OPEC will release its monthly oil market report later today and will give its views on the state of the oil market. Given the surge in Covid-19 cases in recent weeks, along with the fresh lockdowns announced, there is the potential that OPEC will make further downward revisions to its demand estimates. In the group’s previous report they estimated that global oil demand would grow by 5.9MMbbls/d YoY in 2021, after having fallen by an estimated 9.77MMbbls/d in 2020.
LME aluminium nearby spreads have tightened into a small backwardation with the cash/3m spread trading at US$2.5/t as of Wednesday. Increased downstream restocking activity and limited supply availability have led to tightness in the physical market across major regions, and physical premiums have risen reflecting the short-term market dynamics. Scrap supply-chain disruptions due to Covid-19 have led to tighter secondary supply.
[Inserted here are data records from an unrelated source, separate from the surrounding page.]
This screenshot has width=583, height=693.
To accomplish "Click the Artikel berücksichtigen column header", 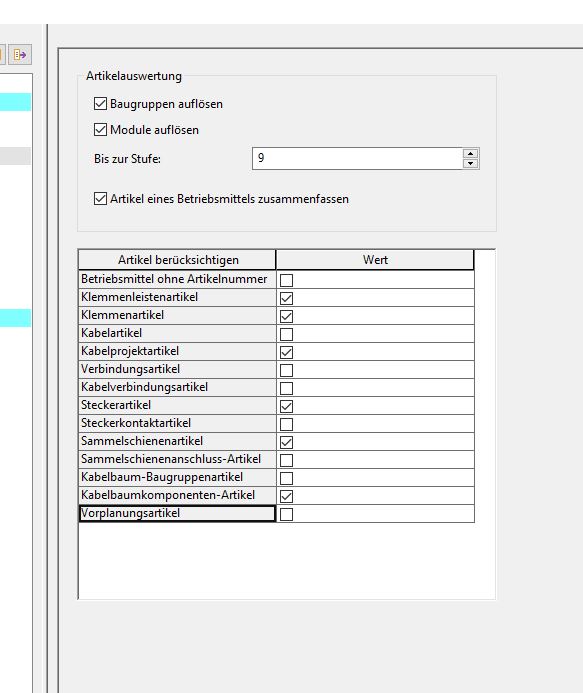I will pyautogui.click(x=177, y=260).
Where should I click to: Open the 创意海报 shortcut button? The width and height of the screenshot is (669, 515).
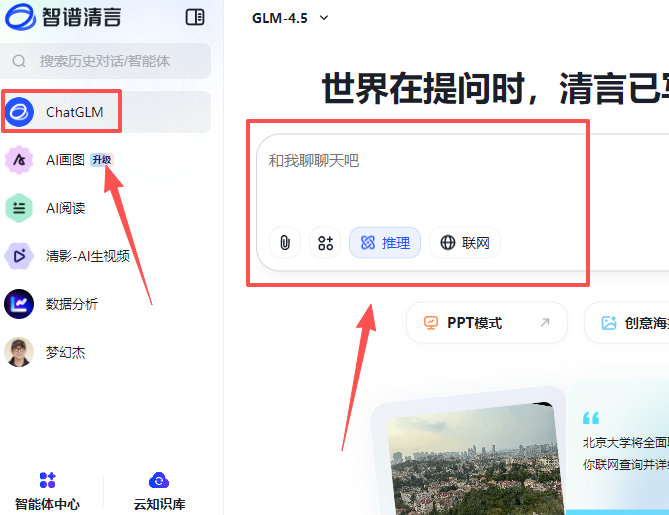coord(628,323)
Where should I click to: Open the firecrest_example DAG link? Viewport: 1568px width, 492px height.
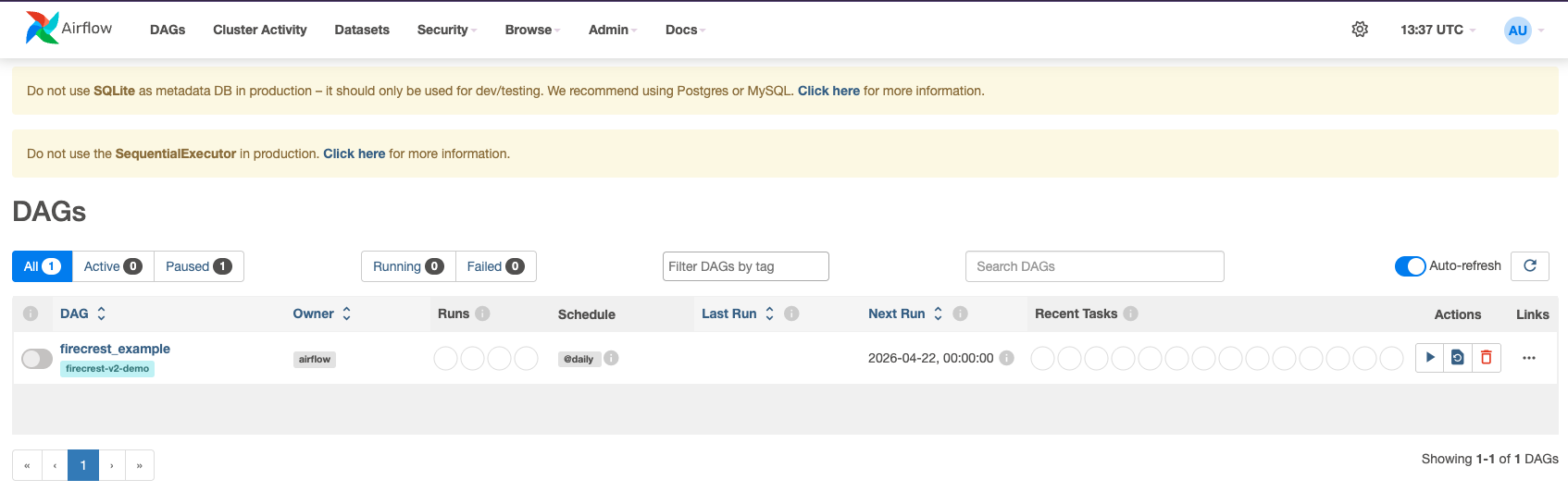(x=115, y=349)
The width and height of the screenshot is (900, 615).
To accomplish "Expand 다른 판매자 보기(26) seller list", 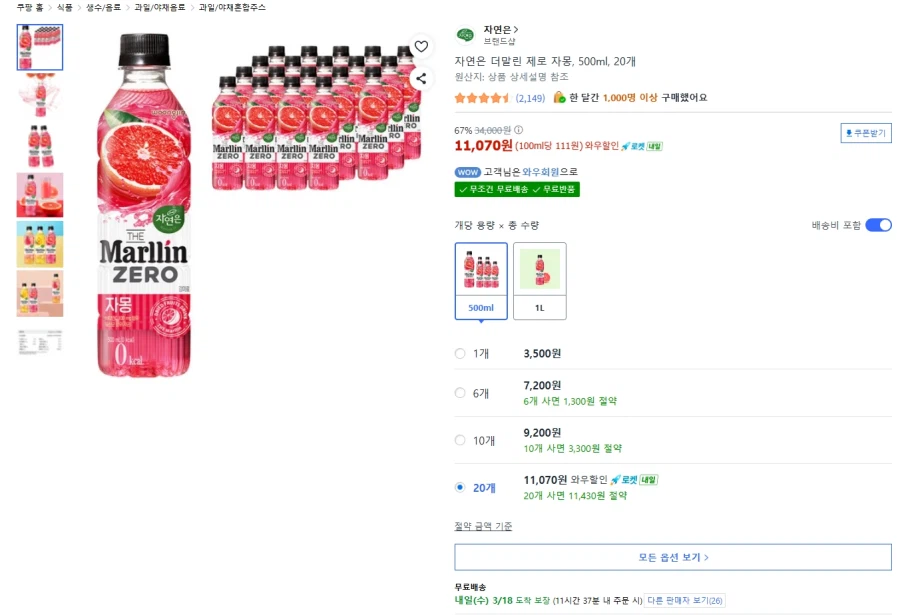I will click(686, 600).
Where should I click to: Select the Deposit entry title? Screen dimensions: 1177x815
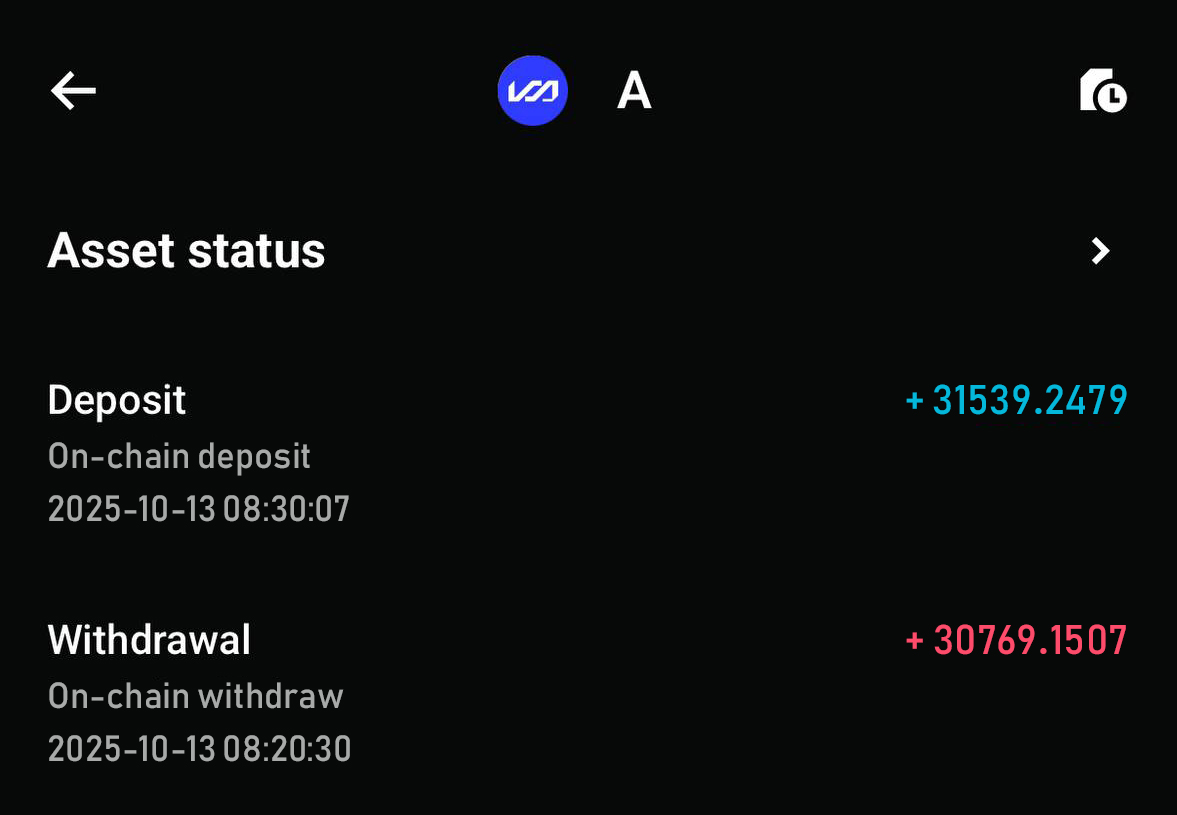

In the US market, prices of used beverage cans have risen by 32% since the lows seen last July.
Iron ore prices have seen a bit of a selloff, with market participants continuing to closely watch the Covid-19 outbreak in Hebei province in China. Reports of lockdowns of several cities in the province are having a limited impact on steel production, but restrictions on logistics are affecting the transportation of goods.
CBOT corn continued to strengthen yesterday after the USDA’s WASDE report earlier in the week showed a tighter market ahead for the grain. Brazil’s CONAB revised down its corn production estimate slightly from 102.6mt to 102.3mt for the 2020/21 marketing year, mainly due to lower yield expectations. Brazilian soybean production estimates were also revised down from 134.5mt to 133.7mt; however, soybean production in Brazil will still be up 7.1% YoY on account of higher acreage (+3.4% YoY) and better yields compared to last year (+3.6% YoY).